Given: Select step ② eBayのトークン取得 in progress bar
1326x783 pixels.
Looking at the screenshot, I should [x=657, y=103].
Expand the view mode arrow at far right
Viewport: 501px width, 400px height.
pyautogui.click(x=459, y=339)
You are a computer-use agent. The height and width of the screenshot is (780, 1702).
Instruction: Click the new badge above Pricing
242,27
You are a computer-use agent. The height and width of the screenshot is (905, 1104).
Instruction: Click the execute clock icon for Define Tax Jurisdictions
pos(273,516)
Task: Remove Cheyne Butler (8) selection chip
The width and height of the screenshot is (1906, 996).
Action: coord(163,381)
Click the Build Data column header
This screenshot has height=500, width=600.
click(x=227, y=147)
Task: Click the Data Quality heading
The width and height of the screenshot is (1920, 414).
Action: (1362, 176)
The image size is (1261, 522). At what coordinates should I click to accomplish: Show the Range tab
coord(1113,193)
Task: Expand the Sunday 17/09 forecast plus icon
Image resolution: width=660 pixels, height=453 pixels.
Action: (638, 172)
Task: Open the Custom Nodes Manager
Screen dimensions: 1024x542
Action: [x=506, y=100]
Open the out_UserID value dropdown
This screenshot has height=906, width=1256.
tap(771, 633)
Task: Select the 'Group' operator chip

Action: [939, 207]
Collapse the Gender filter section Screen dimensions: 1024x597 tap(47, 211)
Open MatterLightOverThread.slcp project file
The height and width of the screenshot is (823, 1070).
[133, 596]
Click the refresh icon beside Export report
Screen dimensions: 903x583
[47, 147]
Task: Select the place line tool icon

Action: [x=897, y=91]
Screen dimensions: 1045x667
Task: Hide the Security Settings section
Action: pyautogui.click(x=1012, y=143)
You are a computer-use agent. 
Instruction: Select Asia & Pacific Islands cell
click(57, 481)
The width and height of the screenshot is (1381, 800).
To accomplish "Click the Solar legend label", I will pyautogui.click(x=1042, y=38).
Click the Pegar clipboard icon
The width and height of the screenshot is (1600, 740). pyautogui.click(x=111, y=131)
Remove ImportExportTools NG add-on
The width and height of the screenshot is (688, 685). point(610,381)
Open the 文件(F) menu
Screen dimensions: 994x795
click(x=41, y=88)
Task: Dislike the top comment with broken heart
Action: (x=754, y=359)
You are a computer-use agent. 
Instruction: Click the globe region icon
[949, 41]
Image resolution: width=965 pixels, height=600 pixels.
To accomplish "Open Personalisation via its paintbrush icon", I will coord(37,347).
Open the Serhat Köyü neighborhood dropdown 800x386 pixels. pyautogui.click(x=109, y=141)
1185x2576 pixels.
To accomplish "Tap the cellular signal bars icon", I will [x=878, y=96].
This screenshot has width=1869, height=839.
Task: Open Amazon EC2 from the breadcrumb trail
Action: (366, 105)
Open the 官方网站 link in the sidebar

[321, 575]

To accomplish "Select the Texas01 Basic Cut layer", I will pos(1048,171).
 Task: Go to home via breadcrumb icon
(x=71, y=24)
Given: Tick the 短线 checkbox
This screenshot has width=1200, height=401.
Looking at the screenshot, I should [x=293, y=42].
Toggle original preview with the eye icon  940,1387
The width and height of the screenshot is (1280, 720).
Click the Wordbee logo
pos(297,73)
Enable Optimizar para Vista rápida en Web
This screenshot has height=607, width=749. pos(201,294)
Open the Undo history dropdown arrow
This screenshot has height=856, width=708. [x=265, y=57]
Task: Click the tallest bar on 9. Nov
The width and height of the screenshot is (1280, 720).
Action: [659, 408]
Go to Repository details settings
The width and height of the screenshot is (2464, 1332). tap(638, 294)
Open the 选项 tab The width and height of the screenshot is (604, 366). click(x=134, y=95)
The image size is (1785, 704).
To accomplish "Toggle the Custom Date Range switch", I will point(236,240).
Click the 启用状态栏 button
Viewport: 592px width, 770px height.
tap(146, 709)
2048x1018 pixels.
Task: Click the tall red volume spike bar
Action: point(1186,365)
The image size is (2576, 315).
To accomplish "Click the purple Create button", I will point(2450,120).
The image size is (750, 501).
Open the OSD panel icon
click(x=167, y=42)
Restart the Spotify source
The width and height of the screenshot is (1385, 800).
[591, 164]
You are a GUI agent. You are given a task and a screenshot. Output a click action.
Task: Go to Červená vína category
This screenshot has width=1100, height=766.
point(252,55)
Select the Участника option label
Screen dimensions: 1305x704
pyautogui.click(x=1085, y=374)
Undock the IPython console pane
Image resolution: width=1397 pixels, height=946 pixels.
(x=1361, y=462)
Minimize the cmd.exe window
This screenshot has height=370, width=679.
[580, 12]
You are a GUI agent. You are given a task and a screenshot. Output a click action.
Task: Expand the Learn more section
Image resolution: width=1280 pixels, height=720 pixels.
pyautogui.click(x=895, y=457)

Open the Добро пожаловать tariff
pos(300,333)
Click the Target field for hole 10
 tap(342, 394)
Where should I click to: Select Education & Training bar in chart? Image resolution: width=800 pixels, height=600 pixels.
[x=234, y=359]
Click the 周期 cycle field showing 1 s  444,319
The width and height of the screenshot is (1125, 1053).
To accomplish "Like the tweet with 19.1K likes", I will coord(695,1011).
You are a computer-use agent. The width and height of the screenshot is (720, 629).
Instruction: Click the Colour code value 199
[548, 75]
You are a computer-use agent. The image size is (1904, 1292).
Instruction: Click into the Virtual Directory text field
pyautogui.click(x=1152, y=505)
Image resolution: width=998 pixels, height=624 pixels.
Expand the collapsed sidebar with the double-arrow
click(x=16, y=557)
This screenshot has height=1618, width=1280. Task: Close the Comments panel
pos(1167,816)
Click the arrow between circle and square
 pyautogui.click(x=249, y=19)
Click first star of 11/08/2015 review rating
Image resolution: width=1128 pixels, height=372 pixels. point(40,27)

- - - -

__INSTRUCTIONS FOR THE TASK__
Each line from the start of the listing through the line with "is (905, 1104)." is to be restated verbatim, both ends included.

__ANSWER TO THE PROBLEM__
Given: Select step ② eBayのトークン取得 in progress bar
1326x783 pixels.
Looking at the screenshot, I should [x=657, y=103].
Expand the view mode arrow at far right
Viewport: 501px width, 400px height.
pyautogui.click(x=459, y=339)
You are a computer-use agent. The height and width of the screenshot is (780, 1702).
Instruction: Click the new badge above Pricing
242,27
You are a computer-use agent. The height and width of the screenshot is (905, 1104).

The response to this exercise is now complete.